海洋天堂Ocean Heaven
平凡にして偉大なるすべての父と母へ―。
都内では単館上映。しかも上映は朝10:00から1回だけ。
休日だというのに、普段の出勤時間よりも早く家を出ました。
電車の繋がりが良くて、9:20に渋谷に着いて、10:00からの上映を見てきました。
最初の、タイトルクレジットでいきなり泣けてきます。
クリストファー・ドイルの映像に、久石譲の音楽でしょ。言い方は悪いけれど、あざとすぎる……始まり方でした。それ以降はむしろ淡々とお話は進んで行きます。

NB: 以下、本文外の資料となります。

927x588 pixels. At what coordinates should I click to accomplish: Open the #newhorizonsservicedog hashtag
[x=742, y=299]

弁髪で「アタタタタ」と戦っていたリー・リンチェイ(李 連杰=ジェット・リー。まぎらわしいな)が、すっかり初老のお父さん役を演じていたのが印象的でした。あの自信に満ちた戦闘的な目力の持ち主が、命の終わりを知った弱々しい不安なまなざしの、障害児を育てているお父さんを演じていました。時の流れを感じさせます。
自閉症児と心を通わせるのは難しいと思う。そんなことが簡単にできたら、障害でもなんでもない。近くで、長い間、辛抱強く付き合って初めて気持ちが分かるのだろうな。だから映画の中でも、僕は息子・ターフー(大福)に感情移入できなかった。

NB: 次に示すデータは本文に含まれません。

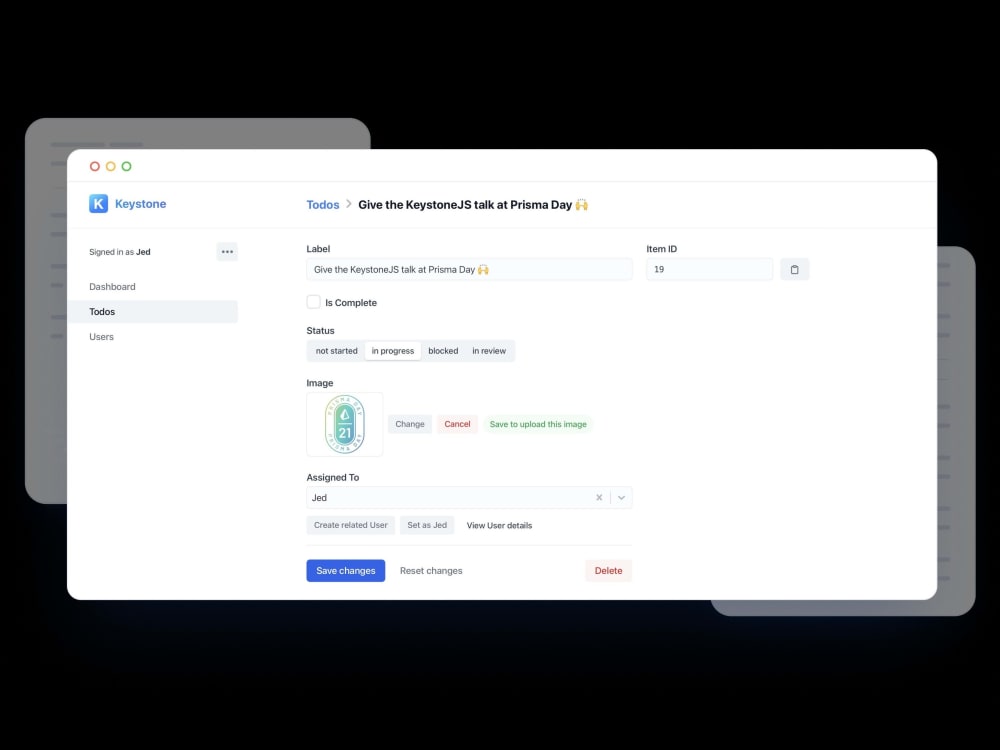The height and width of the screenshot is (750, 1000).
Task: Click Reset changes
Action: pyautogui.click(x=430, y=570)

その代わり、命の終わりを知り、この子が幸せな人生を送ることができるようにと奔走する父親・ワン・シンチョンがせつなかった。ほんと、せつない。もともと優しい人柄の父親だったのだろうけれど、人は死期が近づくと、こんな風に優しくなれるのかなあって。それから、人としてなにかを伝えなきゃならないこと、なにかを伝えられなきゃならないこと、それを自分もしっかりやってきたかなあ、できたかなあという後ろめたさに押しつぶされそうになる。
映画の作りは淡々と、終始淡々と。
むしろ久石譲の音楽がかぶると、過剰にあざとく感じられる位だった。
60人ほどしか入れない会場には折りたたみ椅子がいくつか出され、地味な内容なのに満席だった。中高年の夫婦の姿が目立ち、終始あちこちから鼻をすする音が聞こえていた。障害児を抱えた両親の鑑賞が多かったのだろうか。
そういえば、主題歌はジェイ・チョウ(周杰倫)だった。
彼とは妙に縁があるなあ。
映画館を出た後、表参道を散歩して、千代田線でお茶の水へ移動。小川町の"二代目つじ田"でつけ麺を食べ、秋葉原から電車に乗って帰ってきた。敬老の日だから、思い出したように手土産のケーキを買って。